“Are you kidding me?” I say, putting the car in park. I look up at the Easter egg pink and purple bricks. “Are you sure that’s the house?”
“Yeah. I mean, it used to be white,” my Dad says.
“Yeah I know that. I mean the paint—who would do that?” I imagine our old house occupied by tie-died hippies on acid with names like Hobo Joe and Sarafina Rainbow. “That is unfortunate.” I loose my seatbelt and crack the car door.
“You want to get out?” My Dad says, quietly, as if he’s afraid someone will hear him.
“I didn’t drive all the way out here to sit in the car,” I say.
“Well, let me put my jacket on,” he says, and he reaches into the back seat and I sigh, my hand still on the door. He struggles to get his arm in the sleeve.
“Dad. Your seatbelt.” I say, pressing the button to unlock it for him.

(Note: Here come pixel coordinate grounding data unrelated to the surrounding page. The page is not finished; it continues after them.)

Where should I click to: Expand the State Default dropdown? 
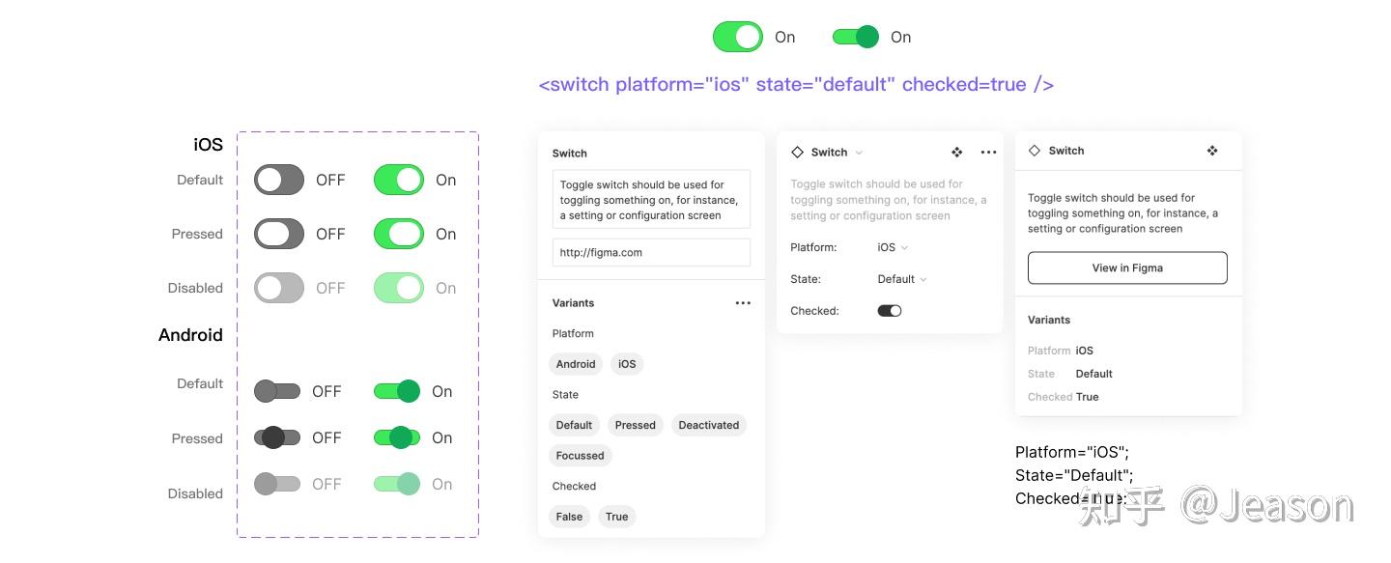[x=902, y=279]
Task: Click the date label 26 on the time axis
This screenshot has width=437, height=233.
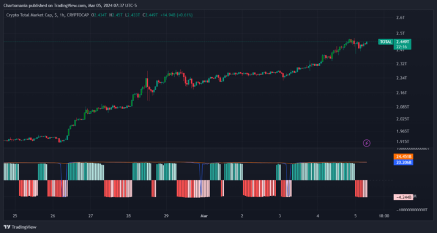Action: pos(53,216)
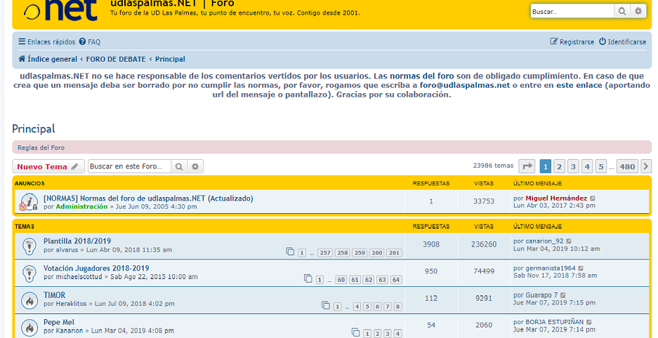The height and width of the screenshot is (338, 658).
Task: Go to page 480 in pagination
Action: [626, 166]
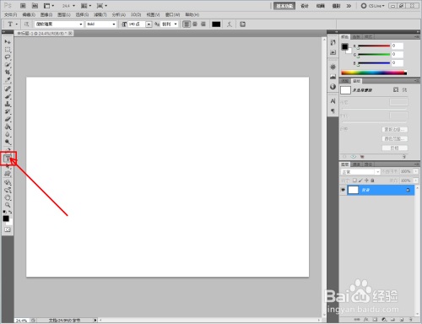422x324 pixels.
Task: Toggle the character and paragraph panels button
Action: pyautogui.click(x=242, y=24)
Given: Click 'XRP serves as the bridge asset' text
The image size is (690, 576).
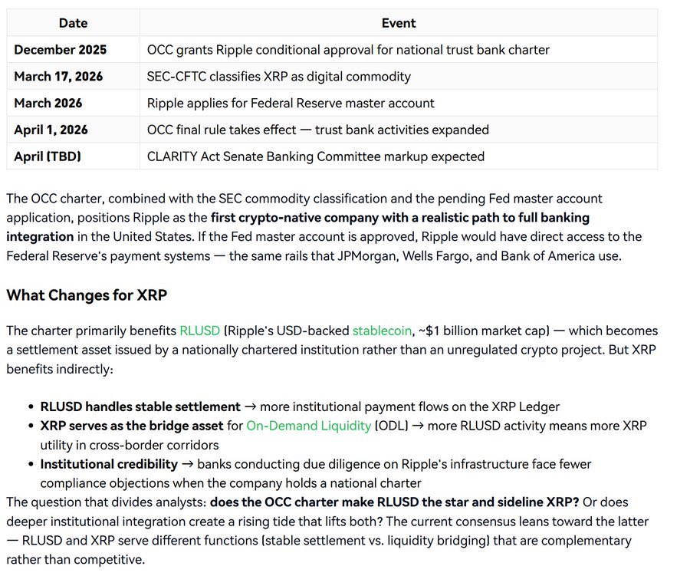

Then, I see a bright light whisk by like a Frisbee. I lean into the steering wheel to get a better look and mash the heel of my palm into the horn. The blast of it cracks across the hillside and every woodland creature within earshot trains its whiskers on us and marks us as the intruders we are.
“Jesus,” Dad looks at me like I have just farted.
“What?” I say, and I get out of the car.